■ Exercise details
For every entry below, give an exact repeat and leave out the pictures.

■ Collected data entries
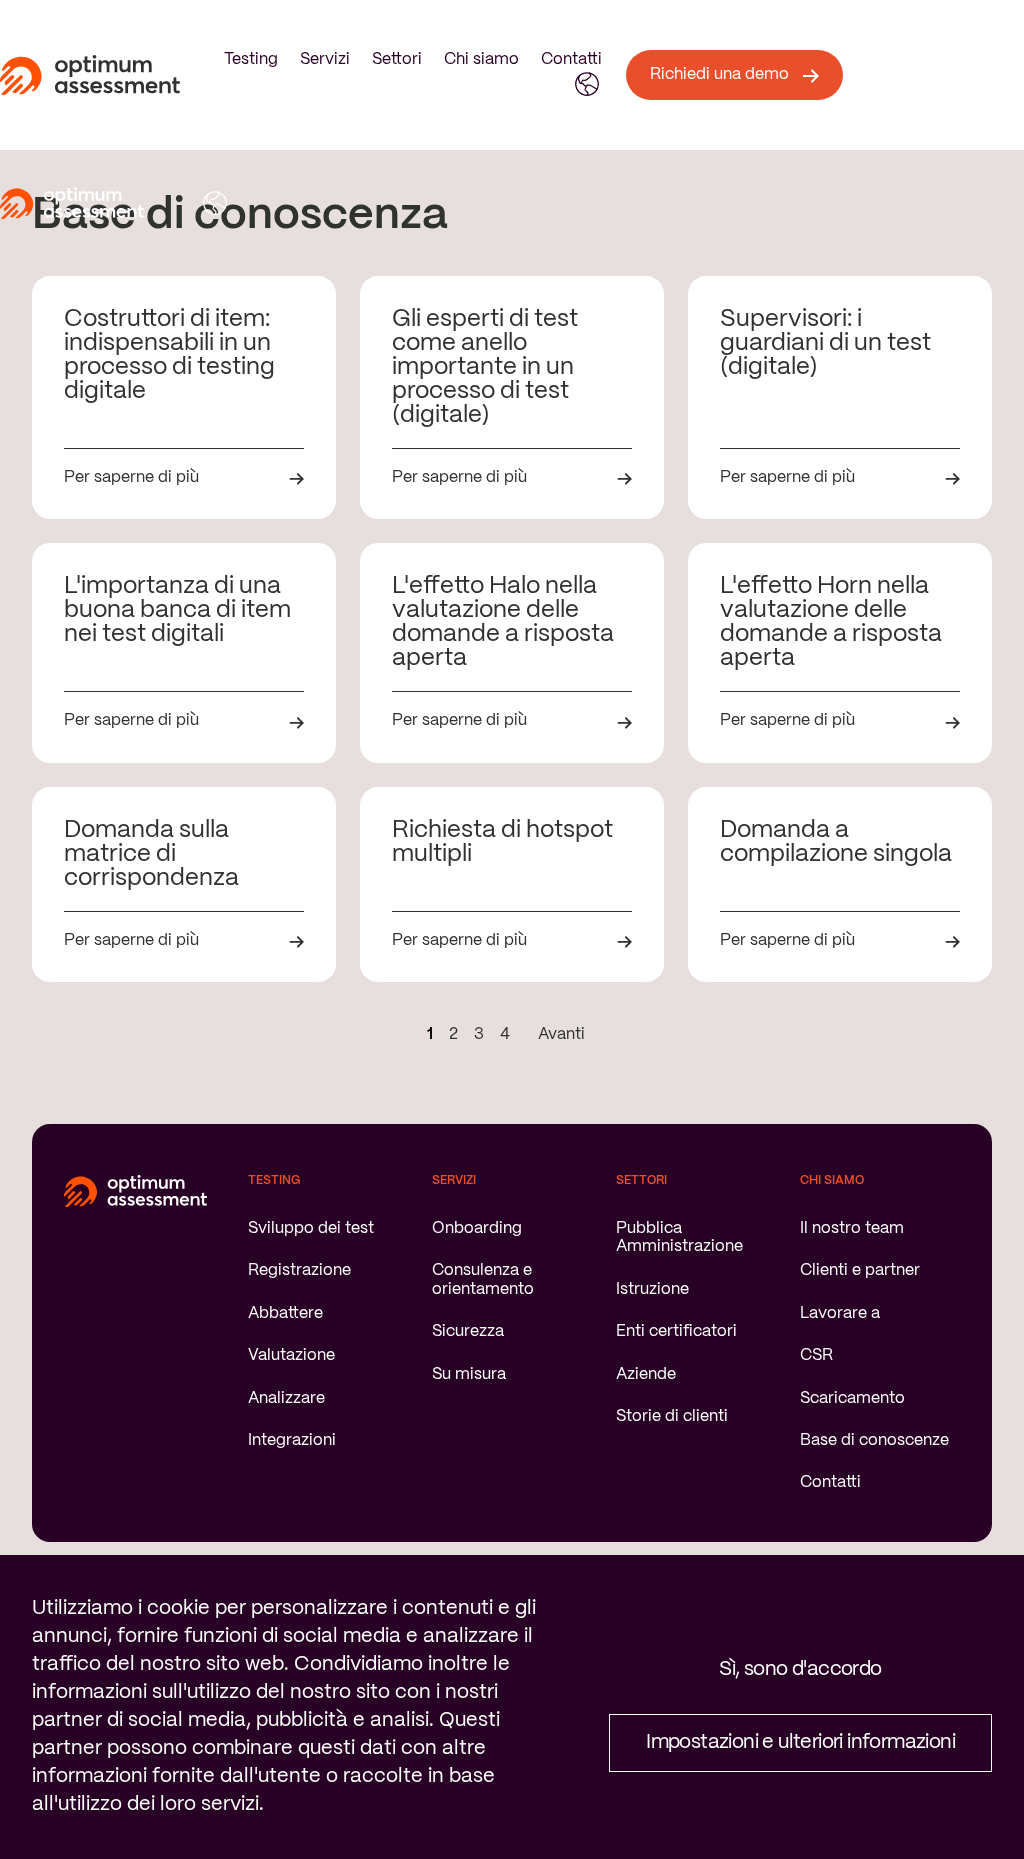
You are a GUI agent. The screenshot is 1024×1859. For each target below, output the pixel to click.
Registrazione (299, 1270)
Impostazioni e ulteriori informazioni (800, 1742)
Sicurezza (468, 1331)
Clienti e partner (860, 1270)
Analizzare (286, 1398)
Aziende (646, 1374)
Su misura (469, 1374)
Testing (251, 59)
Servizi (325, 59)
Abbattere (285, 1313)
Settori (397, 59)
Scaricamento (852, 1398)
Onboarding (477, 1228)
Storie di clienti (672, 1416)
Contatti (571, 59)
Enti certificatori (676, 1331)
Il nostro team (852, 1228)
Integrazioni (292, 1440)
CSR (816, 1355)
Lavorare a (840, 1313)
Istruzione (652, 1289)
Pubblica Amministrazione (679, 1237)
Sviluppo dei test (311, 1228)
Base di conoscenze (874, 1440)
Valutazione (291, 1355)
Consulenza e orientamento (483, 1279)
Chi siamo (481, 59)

■ Answer box
You are a GUI agent. The screenshot is 1024×1859. For each target below, output the pixel to click.
Registrazione (299, 1270)
Impostazioni e ulteriori informazioni (800, 1742)
Sicurezza (468, 1331)
Clienti e partner (860, 1270)
Analizzare (286, 1398)
Aziende (646, 1374)
Su misura (469, 1374)
Testing (251, 59)
Servizi (325, 59)
Abbattere (285, 1313)
Settori (397, 59)
Scaricamento (852, 1398)
Onboarding (477, 1228)
Storie di clienti (672, 1416)
Contatti (571, 59)
Enti certificatori (676, 1331)
Il nostro team (852, 1228)
Integrazioni (292, 1440)
CSR (816, 1355)
Lavorare a (840, 1313)
Istruzione (652, 1289)
Pubblica Amministrazione (679, 1237)
Sviluppo dei test (311, 1228)
Base di conoscenze (874, 1440)
Valutazione (291, 1355)
Consulenza e orientamento (483, 1279)
Chi siamo (481, 59)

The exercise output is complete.